JT Jeeraphun - stock.adobe.com
IIoT: Digitale Identitäten in der Produktion implementieren
Die vernetzte Produktion setzt voraus, dass sich die Komponenten kennen und einander vertrauen, damit die Sicherheit gewährleistet ist. Das geschieht über digitale Identitäten.
In Produktionsanlagen und Fabriken wachsen IT und OT (Operational Technology) immer stärker zusammen. Dies mit gutem Grund, sind doch immer mehr aller Komponenten mit Systemen verbunden, die Daten sammeln und auswerten. Schließlich basiert das Industrielle Internet der Dinge (Industrial Internet of Things, IIoT) auf einer weitreichenden Vernetzung.

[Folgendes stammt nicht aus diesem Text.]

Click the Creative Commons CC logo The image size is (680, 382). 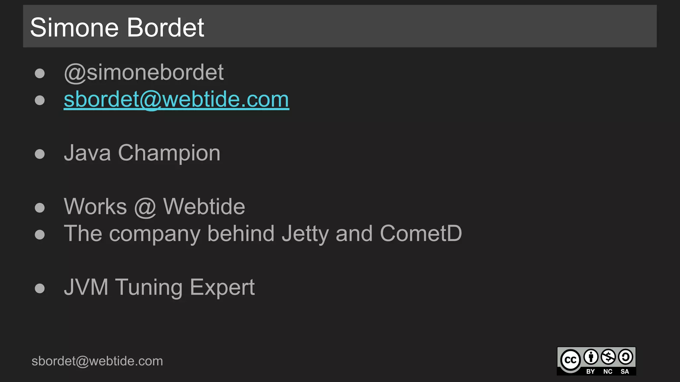pyautogui.click(x=570, y=360)
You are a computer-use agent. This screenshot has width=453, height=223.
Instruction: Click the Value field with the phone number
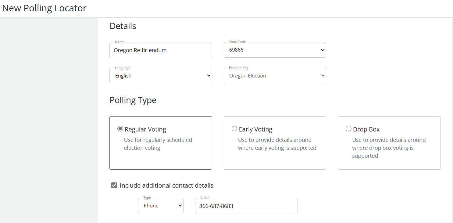tap(246, 206)
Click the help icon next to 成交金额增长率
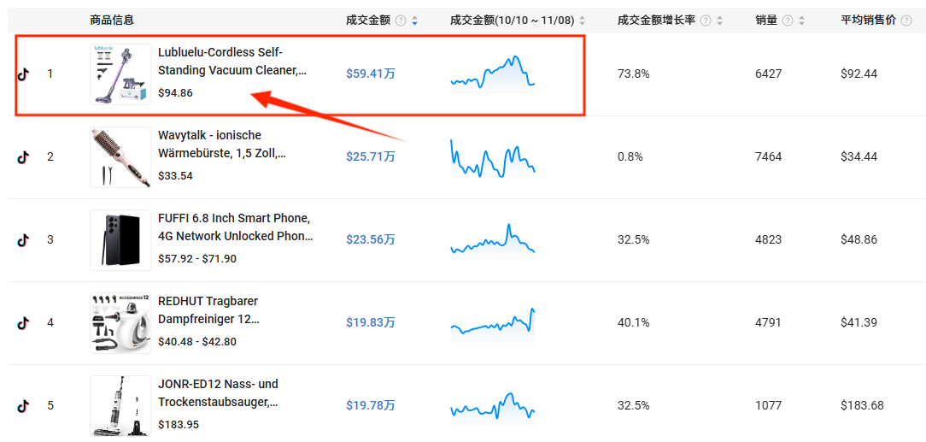Image resolution: width=926 pixels, height=442 pixels. coord(706,21)
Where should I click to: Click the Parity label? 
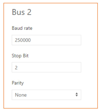[x=18, y=83]
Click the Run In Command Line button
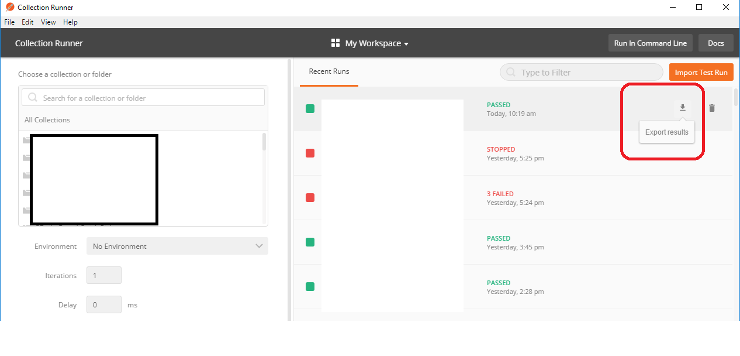This screenshot has width=740, height=356. pos(650,43)
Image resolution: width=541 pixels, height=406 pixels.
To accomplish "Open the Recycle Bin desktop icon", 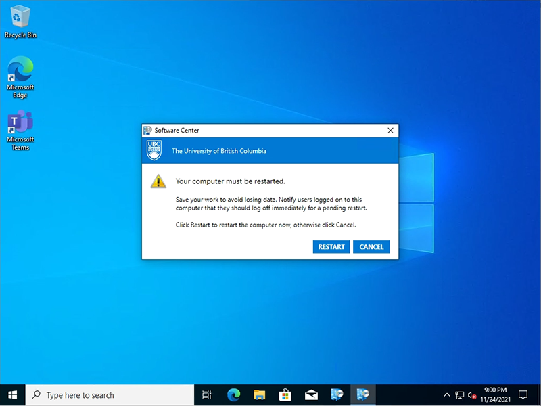I will (x=20, y=20).
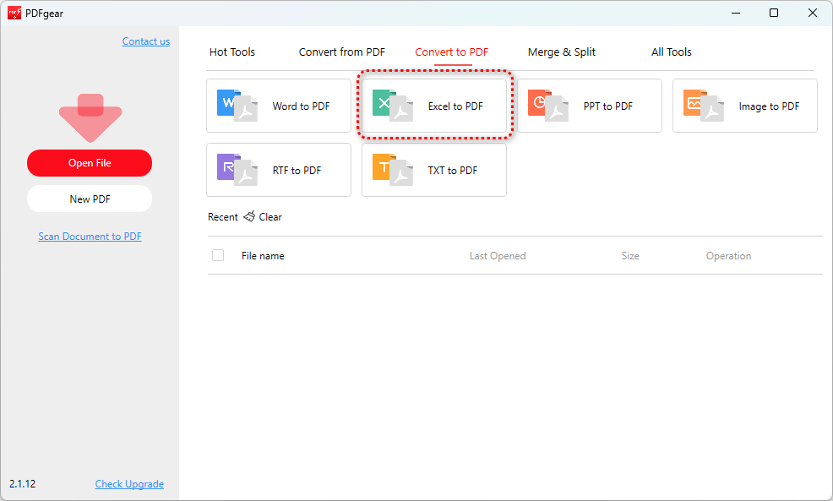833x501 pixels.
Task: Click the Check Upgrade link
Action: pyautogui.click(x=129, y=484)
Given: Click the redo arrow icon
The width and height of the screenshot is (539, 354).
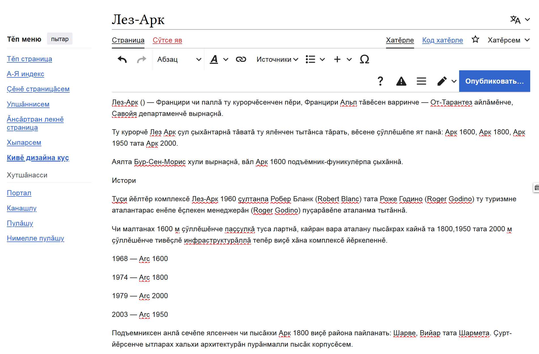Looking at the screenshot, I should tap(142, 60).
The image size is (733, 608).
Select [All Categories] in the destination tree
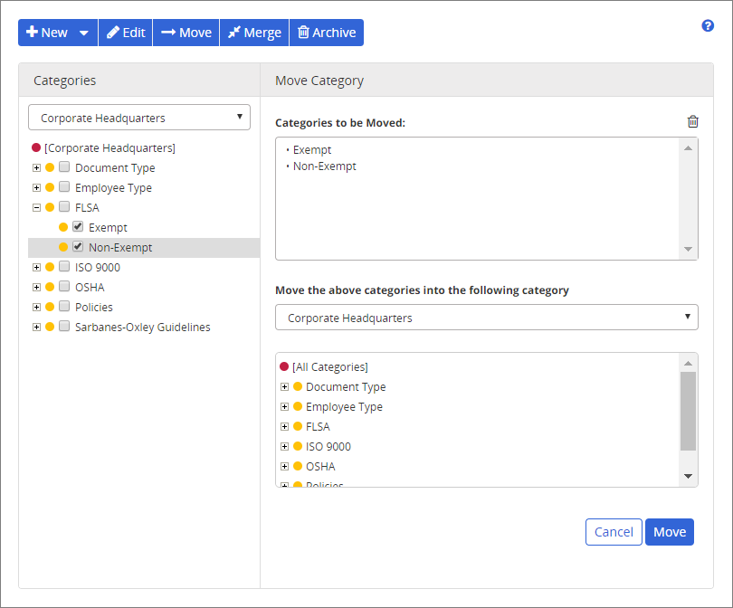pos(329,366)
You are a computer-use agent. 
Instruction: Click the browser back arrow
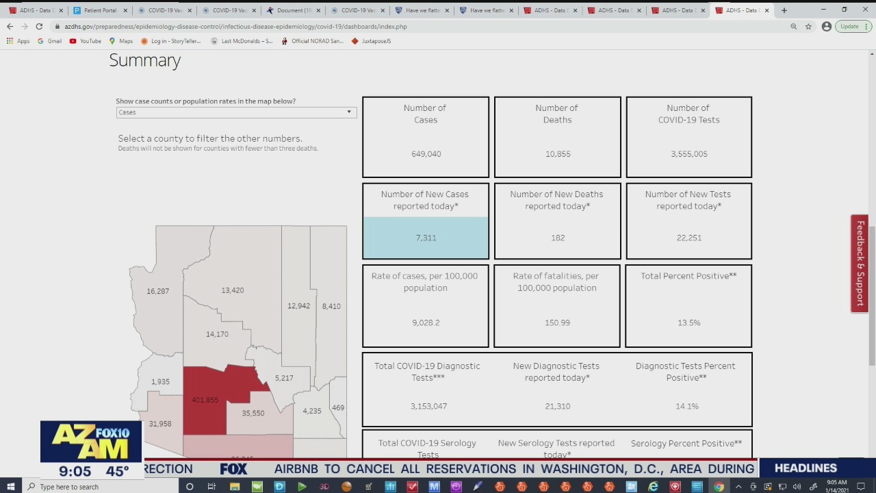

Diese Vernetzung birgt aber auch immer Risiken, so stellen die vielen neuen vernetzten Geräte auch eine zusätzliche Angriffsfläche dar. Und damit in einer durchgängig vernetzten Produktion nichts schief geht, müssen die einzelnen Komponenten einander kennen und somit auch vertrauen. Das wird unter anderem über digitale Identitäten abgebildet.
Im Gespräch mit ComputerWeekly.de erklärt Andreas Philipp, Business Development Manager bei PrimeKey, die Herausforderungen der Implementierung von digitalen Identitäten in der Produktion.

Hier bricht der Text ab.